İndirimden başka akla gelen bir yol var mı? Bir adım daha atalım. Ciro arttırmanın yolu sadece pazarlama mı? Hizmet kalitesi ne durumda? İK politikaları? Kira için yapılan tartışmalar elbette önemli, ama neleri atlıyoruz bu arada acaba…
Ortak faydanın geliştirilmesi ile çözülmesi muhtemel bir sorunu, karşılıklı çıkar ilişkisinin zorlama metotları ile çözülmez hale getirmek bunun en belirgin örneği. Üstelik daha evvel de yazdığım gibi dernekler üzerinden bilek güreşi yaparak.
Perakendeci dostlarımız döviz kurunun 2017 başında yükselmesi ile TV ekranlarına koştular. Hatta siyasetçiler bile konuya müdahil oldu. Sonunda döne döne aynı noktaya geldik.

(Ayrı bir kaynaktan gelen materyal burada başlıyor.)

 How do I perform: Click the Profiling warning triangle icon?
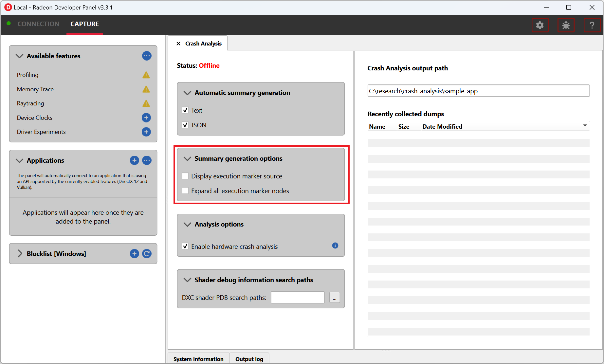[146, 75]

Fırsatını bulan, kira bedeli üzerinden, kemendi karşısındakinin boynuna nasıl geçireceğinin hesabında. Üstelik, aslında o kemendin bir gün kendi boynuna geçirileceğini bilerek. Halbuki ortak çalışma noktası üzerinden ve daha olumlu bir ortamda ortak çıkarlar için yani perakende satış cirolarını arttırmak gibi bir seçenek varken.
Bazı olaylar her gün önümüze çıkarlar ve onlar bizim için anlamını yitirmiş kavramlara dönerler. Özetle; sık sık vurguladığım gibi bir yabancılaşma süreci içinde kendimizi buluruz. Kanımca kira ve ortak alan sorunu için de durum aynı. Yani kendi ürettiğimiz bu kavramlar bizlere, bizi köleleştiren bir öz olarak geri döndü. Kiralama süreci ve kavramı hepimizi esir alan bir konu oldu. Durmadan aynı işi yapan insanlar, örneğin işi cam silmek olan işçiler durumundayız.
Bu ve bunun gibi kısır döngülerden çıkmak ve konuyu daha rahat çözebilme adına gerekli bilgi ve donanıma artan bir çeşitlilik ve hızla ulaşılmak gibi sonsuz bir olanağımız var. Ancak mevcut bilgi ve donanımın dinamizmini de yok ederek konuya yabancılaşmamız ve bir anlamda içini boşaltıp anlamsızlaştırmamız ne hazin bir çelişki.